Stored items
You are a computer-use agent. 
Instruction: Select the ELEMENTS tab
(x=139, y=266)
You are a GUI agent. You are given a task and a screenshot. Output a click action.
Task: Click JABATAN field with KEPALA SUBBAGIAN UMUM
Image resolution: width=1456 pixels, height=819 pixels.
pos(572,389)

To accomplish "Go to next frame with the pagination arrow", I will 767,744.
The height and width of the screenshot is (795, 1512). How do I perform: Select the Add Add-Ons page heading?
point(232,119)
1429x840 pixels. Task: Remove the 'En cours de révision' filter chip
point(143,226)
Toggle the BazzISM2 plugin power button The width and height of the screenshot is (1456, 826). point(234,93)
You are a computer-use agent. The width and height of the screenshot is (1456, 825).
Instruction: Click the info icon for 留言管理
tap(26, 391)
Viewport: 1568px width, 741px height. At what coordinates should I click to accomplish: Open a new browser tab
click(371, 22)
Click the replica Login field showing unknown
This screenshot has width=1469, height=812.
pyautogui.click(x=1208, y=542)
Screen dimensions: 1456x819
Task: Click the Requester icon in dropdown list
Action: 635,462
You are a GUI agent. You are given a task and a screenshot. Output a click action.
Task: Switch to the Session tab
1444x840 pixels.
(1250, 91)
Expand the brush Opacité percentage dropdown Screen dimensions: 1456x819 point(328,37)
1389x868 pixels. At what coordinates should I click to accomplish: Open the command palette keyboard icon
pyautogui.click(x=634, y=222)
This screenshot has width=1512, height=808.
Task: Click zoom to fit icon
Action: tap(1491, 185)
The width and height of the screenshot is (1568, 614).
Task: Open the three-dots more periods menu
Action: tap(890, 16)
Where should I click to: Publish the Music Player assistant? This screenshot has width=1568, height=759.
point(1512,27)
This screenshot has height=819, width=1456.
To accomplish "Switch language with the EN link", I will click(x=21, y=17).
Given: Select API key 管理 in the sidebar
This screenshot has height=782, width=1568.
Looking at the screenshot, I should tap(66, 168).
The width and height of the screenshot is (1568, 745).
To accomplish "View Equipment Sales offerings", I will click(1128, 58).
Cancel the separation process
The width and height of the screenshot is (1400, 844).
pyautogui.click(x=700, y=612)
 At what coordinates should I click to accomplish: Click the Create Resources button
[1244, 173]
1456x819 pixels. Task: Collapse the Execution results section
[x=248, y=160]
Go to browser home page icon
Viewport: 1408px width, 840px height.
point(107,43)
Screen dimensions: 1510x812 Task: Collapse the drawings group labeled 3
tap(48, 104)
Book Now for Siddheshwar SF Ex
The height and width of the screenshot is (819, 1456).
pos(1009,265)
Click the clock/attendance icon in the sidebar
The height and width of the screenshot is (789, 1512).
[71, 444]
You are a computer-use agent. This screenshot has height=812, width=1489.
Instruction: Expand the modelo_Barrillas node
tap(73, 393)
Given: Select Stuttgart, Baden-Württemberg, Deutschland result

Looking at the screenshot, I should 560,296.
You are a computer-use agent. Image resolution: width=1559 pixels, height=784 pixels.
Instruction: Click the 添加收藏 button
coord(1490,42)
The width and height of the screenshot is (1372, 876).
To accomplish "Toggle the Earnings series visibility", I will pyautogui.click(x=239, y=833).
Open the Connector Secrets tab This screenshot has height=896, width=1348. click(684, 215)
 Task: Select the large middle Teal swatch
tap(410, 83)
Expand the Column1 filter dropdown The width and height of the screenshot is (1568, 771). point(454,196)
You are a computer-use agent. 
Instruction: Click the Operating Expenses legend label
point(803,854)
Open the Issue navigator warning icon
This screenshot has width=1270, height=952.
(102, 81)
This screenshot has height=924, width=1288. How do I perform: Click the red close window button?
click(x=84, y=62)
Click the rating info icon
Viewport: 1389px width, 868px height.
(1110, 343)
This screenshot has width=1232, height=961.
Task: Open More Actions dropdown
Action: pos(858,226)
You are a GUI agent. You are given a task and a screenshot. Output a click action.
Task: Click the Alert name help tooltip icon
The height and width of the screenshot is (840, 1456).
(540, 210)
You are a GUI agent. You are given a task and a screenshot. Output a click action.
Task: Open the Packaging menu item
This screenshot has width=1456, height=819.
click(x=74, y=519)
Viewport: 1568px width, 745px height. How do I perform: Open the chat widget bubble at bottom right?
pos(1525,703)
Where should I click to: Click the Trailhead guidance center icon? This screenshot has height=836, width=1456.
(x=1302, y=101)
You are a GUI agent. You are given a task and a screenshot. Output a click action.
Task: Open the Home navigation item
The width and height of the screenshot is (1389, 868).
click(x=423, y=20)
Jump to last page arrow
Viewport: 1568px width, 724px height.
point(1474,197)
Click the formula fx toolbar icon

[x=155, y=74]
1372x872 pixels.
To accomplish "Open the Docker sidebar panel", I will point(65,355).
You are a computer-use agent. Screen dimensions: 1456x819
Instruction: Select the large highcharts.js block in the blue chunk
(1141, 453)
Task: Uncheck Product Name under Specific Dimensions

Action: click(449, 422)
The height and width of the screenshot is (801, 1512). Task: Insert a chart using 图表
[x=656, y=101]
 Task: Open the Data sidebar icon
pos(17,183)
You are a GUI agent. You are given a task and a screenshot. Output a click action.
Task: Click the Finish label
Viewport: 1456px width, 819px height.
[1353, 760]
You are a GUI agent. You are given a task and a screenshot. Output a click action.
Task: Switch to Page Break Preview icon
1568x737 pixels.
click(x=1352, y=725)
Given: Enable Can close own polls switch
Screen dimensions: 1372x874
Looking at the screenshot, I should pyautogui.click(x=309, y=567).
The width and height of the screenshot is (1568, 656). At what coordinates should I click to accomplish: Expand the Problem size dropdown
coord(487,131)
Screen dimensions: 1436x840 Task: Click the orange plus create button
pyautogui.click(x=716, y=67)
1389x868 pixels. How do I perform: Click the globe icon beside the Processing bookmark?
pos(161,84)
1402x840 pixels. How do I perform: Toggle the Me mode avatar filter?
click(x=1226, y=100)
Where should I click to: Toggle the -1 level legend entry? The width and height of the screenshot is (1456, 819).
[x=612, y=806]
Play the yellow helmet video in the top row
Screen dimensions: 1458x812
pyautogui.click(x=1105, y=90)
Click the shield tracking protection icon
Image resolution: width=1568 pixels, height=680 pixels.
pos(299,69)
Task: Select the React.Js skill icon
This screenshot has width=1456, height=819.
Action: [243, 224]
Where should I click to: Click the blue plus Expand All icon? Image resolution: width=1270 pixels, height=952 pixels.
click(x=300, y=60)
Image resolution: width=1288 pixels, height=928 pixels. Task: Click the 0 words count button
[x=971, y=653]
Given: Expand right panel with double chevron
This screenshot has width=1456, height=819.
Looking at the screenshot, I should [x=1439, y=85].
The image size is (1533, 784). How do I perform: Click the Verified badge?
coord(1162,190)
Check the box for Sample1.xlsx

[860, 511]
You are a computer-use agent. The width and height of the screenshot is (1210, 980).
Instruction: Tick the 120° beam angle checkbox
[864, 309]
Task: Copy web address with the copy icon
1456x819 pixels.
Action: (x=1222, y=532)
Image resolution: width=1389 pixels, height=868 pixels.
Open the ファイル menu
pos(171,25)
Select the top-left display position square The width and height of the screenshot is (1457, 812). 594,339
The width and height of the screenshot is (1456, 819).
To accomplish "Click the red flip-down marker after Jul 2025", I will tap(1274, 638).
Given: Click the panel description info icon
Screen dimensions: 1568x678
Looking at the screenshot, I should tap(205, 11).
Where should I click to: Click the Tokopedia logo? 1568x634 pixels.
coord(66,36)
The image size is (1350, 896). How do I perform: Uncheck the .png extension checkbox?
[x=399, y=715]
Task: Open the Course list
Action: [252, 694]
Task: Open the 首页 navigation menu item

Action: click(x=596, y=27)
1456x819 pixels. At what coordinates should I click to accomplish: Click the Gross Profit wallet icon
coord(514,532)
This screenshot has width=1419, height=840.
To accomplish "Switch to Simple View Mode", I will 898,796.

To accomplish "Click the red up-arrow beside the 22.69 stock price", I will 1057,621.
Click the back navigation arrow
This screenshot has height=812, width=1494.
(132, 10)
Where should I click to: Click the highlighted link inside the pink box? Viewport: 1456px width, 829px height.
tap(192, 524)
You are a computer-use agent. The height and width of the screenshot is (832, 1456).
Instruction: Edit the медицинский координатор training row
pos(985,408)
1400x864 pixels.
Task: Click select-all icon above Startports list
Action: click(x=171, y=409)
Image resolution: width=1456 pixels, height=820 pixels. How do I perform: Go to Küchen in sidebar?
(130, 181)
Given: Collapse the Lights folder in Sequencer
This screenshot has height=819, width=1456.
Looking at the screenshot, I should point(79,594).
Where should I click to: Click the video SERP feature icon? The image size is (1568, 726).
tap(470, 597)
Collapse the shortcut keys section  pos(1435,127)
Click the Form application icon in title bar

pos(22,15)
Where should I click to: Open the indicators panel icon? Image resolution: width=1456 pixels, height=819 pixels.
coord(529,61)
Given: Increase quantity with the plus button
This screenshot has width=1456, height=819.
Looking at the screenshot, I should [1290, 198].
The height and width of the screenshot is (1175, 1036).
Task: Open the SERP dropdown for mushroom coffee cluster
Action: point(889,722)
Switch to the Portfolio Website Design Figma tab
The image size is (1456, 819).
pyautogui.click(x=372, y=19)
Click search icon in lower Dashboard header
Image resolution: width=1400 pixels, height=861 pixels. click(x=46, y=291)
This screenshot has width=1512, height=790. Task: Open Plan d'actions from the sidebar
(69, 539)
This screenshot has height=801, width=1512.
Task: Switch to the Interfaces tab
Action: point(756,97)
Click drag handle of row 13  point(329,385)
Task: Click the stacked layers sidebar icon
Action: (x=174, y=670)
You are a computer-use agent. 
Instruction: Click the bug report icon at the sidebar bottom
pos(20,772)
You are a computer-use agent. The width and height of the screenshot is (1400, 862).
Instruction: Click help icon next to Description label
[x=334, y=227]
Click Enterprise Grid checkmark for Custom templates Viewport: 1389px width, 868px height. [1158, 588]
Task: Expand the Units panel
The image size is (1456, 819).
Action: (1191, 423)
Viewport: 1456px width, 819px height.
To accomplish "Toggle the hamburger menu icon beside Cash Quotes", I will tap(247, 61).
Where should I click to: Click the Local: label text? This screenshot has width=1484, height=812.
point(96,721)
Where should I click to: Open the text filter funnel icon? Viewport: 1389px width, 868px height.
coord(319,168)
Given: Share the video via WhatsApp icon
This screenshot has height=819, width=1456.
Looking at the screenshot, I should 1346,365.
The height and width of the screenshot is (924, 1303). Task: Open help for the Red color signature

- **WHAT THIS TASK INVOLVES**: Once the line with "Given: Share the video via WhatsApp icon" is found, transcribe it and each line after it through the final line of the entries, exactly and only.

- **YOUR SOLUTION**:
Given: Share the video via WhatsApp icon
This screenshot has height=819, width=1456.
Looking at the screenshot, I should 1346,365.
The height and width of the screenshot is (924, 1303). Task: Open help for the Red color signature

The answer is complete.